Especially when it comes to male African writers, in fact. Which maybe is Keguro's point: an engagement with the injustice of being categorized as “African” sometimes pushes the privilege and blindness of masculinity out of the frame. 1962 in Makerere represents this shining moment of possibility for African Culture, after all, despite the fact that there are basically no women there. I think Efua Sutherland couldn't get a visa or something? The point might be broader than that. Or maybe it isn't.

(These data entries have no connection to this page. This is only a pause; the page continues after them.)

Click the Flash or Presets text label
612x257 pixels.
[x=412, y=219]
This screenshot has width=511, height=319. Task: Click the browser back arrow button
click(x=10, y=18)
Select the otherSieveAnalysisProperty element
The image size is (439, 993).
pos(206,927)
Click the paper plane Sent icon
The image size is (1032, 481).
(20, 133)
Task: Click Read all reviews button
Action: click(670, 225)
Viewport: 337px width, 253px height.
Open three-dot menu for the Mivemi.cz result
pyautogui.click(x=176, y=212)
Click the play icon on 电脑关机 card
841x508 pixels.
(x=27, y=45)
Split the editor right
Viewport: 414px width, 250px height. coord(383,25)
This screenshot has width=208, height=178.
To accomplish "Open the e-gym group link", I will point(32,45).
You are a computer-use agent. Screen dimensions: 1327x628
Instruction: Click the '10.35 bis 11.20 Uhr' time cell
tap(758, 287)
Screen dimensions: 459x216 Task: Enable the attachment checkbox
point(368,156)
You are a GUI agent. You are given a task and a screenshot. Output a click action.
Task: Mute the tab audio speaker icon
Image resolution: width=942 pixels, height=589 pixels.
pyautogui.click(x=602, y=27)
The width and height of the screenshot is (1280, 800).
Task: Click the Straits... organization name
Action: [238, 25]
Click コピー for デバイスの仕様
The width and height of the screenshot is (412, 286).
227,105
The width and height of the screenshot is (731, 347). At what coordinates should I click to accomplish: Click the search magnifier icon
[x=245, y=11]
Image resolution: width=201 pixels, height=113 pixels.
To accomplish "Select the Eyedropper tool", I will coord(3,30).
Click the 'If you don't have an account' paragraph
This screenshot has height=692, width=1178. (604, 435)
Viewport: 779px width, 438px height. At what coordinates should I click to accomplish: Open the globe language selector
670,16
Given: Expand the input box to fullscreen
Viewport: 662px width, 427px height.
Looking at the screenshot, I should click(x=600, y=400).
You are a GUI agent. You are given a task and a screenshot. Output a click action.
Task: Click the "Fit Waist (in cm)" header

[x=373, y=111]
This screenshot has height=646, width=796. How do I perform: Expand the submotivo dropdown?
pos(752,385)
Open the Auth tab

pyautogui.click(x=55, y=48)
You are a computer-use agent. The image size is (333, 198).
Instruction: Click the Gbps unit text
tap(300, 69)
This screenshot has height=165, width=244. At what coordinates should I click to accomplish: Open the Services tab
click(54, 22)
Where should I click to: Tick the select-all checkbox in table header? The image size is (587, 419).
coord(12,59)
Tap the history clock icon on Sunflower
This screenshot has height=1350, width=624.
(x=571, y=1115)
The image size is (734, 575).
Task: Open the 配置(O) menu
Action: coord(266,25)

KEGURO MACHARIA: I’m wondering if the resistance to “African writer” is, in many ways, a desire to re-introduce dissonant histories or disparate entanglements that complicate both the linguistic divisions (anglophone/francophone/lusophone/arabic/vernacular) and also the geographic ones (North/sub-Saharan/Southern/Western). At least it complicates these schemas in much richer spatio-temporal ways. After reading Gilroy and Brent Edwards, I became very interested in where books/stories were written, the specific geo-histories that inflected them and that were often hidden by their reception. What, I wondered, would it mean to localize textual production? What kinds of conversations might ensue? What additional contexts?
My test case for this was Kenyatta’s Facing Mount Kenya—a book whose textual production is everywhere acknowledged (written for Malinowski, published in 1938 by Hogarth—Woolf and her husband’s company, written while Kenyatta was part of an Afro-Caribbean collective, but re-published in the 1950's), but nowhere considered as important. So that “context” was always “irrelevant.” We are back to the “nothing” that is, I think, this absence of any complicating context.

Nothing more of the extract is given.